Begin DATASET ROWS

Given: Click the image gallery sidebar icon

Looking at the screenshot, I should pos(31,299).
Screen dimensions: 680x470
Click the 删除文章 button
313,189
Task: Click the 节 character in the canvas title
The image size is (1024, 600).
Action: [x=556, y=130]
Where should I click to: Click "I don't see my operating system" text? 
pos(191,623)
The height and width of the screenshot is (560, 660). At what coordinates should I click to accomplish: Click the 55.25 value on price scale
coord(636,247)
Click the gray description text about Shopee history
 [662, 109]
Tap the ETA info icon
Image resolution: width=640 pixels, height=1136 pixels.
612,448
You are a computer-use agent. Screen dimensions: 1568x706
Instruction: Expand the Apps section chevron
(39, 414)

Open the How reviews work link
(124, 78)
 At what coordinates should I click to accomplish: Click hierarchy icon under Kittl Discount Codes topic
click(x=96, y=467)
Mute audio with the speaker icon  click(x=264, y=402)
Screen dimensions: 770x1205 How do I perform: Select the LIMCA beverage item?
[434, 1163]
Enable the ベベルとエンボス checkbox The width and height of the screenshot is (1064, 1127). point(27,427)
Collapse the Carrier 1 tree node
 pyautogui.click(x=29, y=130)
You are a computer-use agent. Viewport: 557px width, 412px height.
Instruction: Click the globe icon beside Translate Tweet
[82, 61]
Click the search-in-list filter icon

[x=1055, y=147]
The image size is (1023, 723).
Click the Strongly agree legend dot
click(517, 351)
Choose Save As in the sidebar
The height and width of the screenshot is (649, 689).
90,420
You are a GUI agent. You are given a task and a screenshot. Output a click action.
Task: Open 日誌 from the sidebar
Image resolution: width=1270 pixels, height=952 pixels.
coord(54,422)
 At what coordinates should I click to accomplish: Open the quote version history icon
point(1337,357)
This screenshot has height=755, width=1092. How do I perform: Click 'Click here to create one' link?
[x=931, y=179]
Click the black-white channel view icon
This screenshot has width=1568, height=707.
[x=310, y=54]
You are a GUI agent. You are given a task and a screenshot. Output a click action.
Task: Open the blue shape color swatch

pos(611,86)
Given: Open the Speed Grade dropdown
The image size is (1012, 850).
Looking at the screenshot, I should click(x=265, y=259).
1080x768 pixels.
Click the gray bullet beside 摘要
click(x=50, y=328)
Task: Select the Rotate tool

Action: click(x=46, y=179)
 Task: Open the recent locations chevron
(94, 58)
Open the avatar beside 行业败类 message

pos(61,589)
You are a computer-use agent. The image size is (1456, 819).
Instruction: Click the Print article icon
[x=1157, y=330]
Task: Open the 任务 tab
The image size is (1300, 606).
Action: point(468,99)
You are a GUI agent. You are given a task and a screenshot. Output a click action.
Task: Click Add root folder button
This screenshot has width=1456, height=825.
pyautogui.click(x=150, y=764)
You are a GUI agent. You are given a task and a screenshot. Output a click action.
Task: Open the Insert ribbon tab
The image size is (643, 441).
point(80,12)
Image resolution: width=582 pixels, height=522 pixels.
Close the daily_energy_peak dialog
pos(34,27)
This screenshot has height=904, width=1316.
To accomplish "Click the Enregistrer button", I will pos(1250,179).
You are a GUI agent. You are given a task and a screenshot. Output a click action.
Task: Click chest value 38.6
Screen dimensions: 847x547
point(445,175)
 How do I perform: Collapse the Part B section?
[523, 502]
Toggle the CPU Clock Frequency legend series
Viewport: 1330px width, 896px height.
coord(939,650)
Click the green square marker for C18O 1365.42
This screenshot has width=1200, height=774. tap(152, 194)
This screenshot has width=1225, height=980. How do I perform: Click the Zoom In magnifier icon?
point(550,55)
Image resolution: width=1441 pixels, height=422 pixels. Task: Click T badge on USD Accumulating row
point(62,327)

End DATASET ROWS

## DIRECTIONS FOR THIS TASK
Can you return all of the entries above word for word, keeping every line unchanged?

## RESPONSE TO THE EXERCISE
Given: Click the image gallery sidebar icon

Looking at the screenshot, I should pos(31,299).
Screen dimensions: 680x470
Click the 删除文章 button
313,189
Task: Click the 节 character in the canvas title
The image size is (1024, 600).
Action: [x=556, y=130]
Where should I click to: Click "I don't see my operating system" text? 
pos(191,623)
The height and width of the screenshot is (560, 660). At what coordinates should I click to accomplish: Click the 55.25 value on price scale
coord(636,247)
Click the gray description text about Shopee history
 [662, 109]
Tap the ETA info icon
Image resolution: width=640 pixels, height=1136 pixels.
612,448
You are a computer-use agent. Screen dimensions: 1568x706
Instruction: Expand the Apps section chevron
(39, 414)

Open the How reviews work link
(124, 78)
 At what coordinates should I click to accomplish: Click hierarchy icon under Kittl Discount Codes topic
click(x=96, y=467)
Mute audio with the speaker icon  click(x=264, y=402)
Screen dimensions: 770x1205 How do I perform: Select the LIMCA beverage item?
[434, 1163]
Enable the ベベルとエンボス checkbox The width and height of the screenshot is (1064, 1127). point(27,427)
Collapse the Carrier 1 tree node
 pyautogui.click(x=29, y=130)
You are a computer-use agent. Viewport: 557px width, 412px height.
Instruction: Click the globe icon beside Translate Tweet
[82, 61]
Click the search-in-list filter icon

[x=1055, y=147]
The image size is (1023, 723).
Click the Strongly agree legend dot
click(517, 351)
Choose Save As in the sidebar
The height and width of the screenshot is (649, 689).
90,420
You are a GUI agent. You are given a task and a screenshot. Output a click action.
Task: Open 日誌 from the sidebar
Image resolution: width=1270 pixels, height=952 pixels.
coord(54,422)
 At what coordinates should I click to accomplish: Open the quote version history icon
point(1337,357)
This screenshot has height=755, width=1092. How do I perform: Click 'Click here to create one' link?
[x=931, y=179]
Click the black-white channel view icon
This screenshot has width=1568, height=707.
[x=310, y=54]
You are a GUI agent. You are given a task and a screenshot. Output a click action.
Task: Open the blue shape color swatch

pos(611,86)
Given: Open the Speed Grade dropdown
The image size is (1012, 850).
Looking at the screenshot, I should click(x=265, y=259).
1080x768 pixels.
Click the gray bullet beside 摘要
click(x=50, y=328)
Task: Select the Rotate tool

Action: click(x=46, y=179)
 Task: Open the recent locations chevron
(94, 58)
Open the avatar beside 行业败类 message

pos(61,589)
You are a computer-use agent. The image size is (1456, 819).
Instruction: Click the Print article icon
[x=1157, y=330]
Task: Open the 任务 tab
The image size is (1300, 606).
Action: point(468,99)
You are a GUI agent. You are given a task and a screenshot. Output a click action.
Task: Click Add root folder button
This screenshot has width=1456, height=825.
pyautogui.click(x=150, y=764)
You are a GUI agent. You are given a task and a screenshot. Output a click action.
Task: Open the Insert ribbon tab
The image size is (643, 441).
point(80,12)
Image resolution: width=582 pixels, height=522 pixels.
Close the daily_energy_peak dialog
pos(34,27)
This screenshot has height=904, width=1316.
To accomplish "Click the Enregistrer button", I will pos(1250,179).
You are a GUI agent. You are given a task and a screenshot. Output a click action.
Task: Click chest value 38.6
Screen dimensions: 847x547
point(445,175)
 How do I perform: Collapse the Part B section?
[523, 502]
Toggle the CPU Clock Frequency legend series
Viewport: 1330px width, 896px height.
coord(939,650)
Click the green square marker for C18O 1365.42
This screenshot has width=1200, height=774. tap(152, 194)
This screenshot has width=1225, height=980. How do I perform: Click the Zoom In magnifier icon?
point(550,55)
Image resolution: width=1441 pixels, height=422 pixels. Task: Click T badge on USD Accumulating row
point(62,327)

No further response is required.